--- Exercise description ---
The full set of entries needs to be reproduced exactly.

[Stored items]
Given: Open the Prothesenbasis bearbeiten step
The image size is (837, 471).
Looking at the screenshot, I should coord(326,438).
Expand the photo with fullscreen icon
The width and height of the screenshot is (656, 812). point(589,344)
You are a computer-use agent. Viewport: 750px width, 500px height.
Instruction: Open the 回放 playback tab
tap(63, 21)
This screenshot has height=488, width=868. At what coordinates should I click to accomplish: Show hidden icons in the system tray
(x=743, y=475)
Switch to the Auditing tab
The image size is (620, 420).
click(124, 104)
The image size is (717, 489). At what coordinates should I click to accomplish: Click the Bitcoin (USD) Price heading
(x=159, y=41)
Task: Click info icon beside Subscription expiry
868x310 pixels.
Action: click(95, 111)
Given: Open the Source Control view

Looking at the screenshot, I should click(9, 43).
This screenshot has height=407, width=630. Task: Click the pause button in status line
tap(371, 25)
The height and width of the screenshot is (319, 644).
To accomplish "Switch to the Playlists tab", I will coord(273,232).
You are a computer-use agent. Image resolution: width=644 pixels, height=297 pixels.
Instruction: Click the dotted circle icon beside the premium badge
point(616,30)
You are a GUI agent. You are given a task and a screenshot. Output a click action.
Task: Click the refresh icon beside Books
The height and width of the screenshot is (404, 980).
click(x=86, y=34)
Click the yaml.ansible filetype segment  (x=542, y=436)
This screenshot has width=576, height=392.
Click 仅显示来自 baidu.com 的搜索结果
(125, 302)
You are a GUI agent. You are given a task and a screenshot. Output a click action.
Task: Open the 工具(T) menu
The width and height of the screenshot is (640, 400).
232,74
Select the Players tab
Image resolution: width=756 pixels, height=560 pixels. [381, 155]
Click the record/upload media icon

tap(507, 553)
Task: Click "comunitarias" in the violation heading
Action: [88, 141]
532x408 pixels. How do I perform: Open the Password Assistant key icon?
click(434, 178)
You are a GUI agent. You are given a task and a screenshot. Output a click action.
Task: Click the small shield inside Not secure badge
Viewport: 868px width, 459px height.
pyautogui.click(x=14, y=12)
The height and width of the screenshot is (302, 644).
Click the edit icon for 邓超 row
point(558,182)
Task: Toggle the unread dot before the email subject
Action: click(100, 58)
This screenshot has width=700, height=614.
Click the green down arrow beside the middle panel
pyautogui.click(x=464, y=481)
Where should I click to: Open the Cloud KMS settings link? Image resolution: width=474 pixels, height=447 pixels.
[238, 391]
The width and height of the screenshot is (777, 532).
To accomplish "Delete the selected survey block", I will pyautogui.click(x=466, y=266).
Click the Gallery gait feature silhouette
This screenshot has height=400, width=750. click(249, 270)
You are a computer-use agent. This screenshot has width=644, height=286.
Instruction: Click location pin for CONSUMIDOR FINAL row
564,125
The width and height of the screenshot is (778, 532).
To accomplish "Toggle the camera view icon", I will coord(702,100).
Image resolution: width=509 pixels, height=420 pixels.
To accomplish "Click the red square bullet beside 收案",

--- Worked solution ---
Given: Open the Prothesenbasis bearbeiten step
The image size is (837, 471).
Looking at the screenshot, I should coord(326,438).
Expand the photo with fullscreen icon
The width and height of the screenshot is (656, 812). point(589,344)
You are a computer-use agent. Viewport: 750px width, 500px height.
Instruction: Open the 回放 playback tab
tap(63, 21)
This screenshot has height=488, width=868. At what coordinates should I click to accomplish: Show hidden icons in the system tray
(x=743, y=475)
Switch to the Auditing tab
The image size is (620, 420).
click(124, 104)
The image size is (717, 489). At what coordinates should I click to accomplish: Click the Bitcoin (USD) Price heading
(x=159, y=41)
Task: Click info icon beside Subscription expiry
868x310 pixels.
Action: click(95, 111)
Given: Open the Source Control view

Looking at the screenshot, I should click(9, 43).
This screenshot has height=407, width=630. Task: Click the pause button in status line
tap(371, 25)
The height and width of the screenshot is (319, 644).
To accomplish "Switch to the Playlists tab", I will coord(273,232).
You are a computer-use agent. Image resolution: width=644 pixels, height=297 pixels.
Instruction: Click the dotted circle icon beside the premium badge
point(616,30)
You are a GUI agent. You are given a task and a screenshot. Output a click action.
Task: Click the refresh icon beside Books
The height and width of the screenshot is (404, 980).
click(x=86, y=34)
Click the yaml.ansible filetype segment  (x=542, y=436)
This screenshot has width=576, height=392.
Click 仅显示来自 baidu.com 的搜索结果
(125, 302)
You are a GUI agent. You are given a task and a screenshot. Output a click action.
Task: Open the 工具(T) menu
The width and height of the screenshot is (640, 400).
232,74
Select the Players tab
Image resolution: width=756 pixels, height=560 pixels. [381, 155]
Click the record/upload media icon

tap(507, 553)
Task: Click "comunitarias" in the violation heading
Action: [88, 141]
532x408 pixels. How do I perform: Open the Password Assistant key icon?
click(434, 178)
You are a GUI agent. You are given a task and a screenshot. Output a click action.
Task: Click the small shield inside Not secure badge
Viewport: 868px width, 459px height.
pyautogui.click(x=14, y=12)
The height and width of the screenshot is (302, 644).
Click the edit icon for 邓超 row
point(558,182)
Task: Toggle the unread dot before the email subject
Action: click(100, 58)
This screenshot has width=700, height=614.
Click the green down arrow beside the middle panel
pyautogui.click(x=464, y=481)
Where should I click to: Open the Cloud KMS settings link? Image resolution: width=474 pixels, height=447 pixels.
[238, 391]
The width and height of the screenshot is (777, 532).
To accomplish "Delete the selected survey block", I will pyautogui.click(x=466, y=266).
Click the Gallery gait feature silhouette
This screenshot has height=400, width=750. click(249, 270)
You are a computer-use agent. This screenshot has width=644, height=286.
Instruction: Click location pin for CONSUMIDOR FINAL row
564,125
The width and height of the screenshot is (778, 532).
To accomplish "Toggle the camera view icon", I will coord(702,100).
Image resolution: width=509 pixels, height=420 pixels.
To accomplish "Click the red square bullet beside 收案",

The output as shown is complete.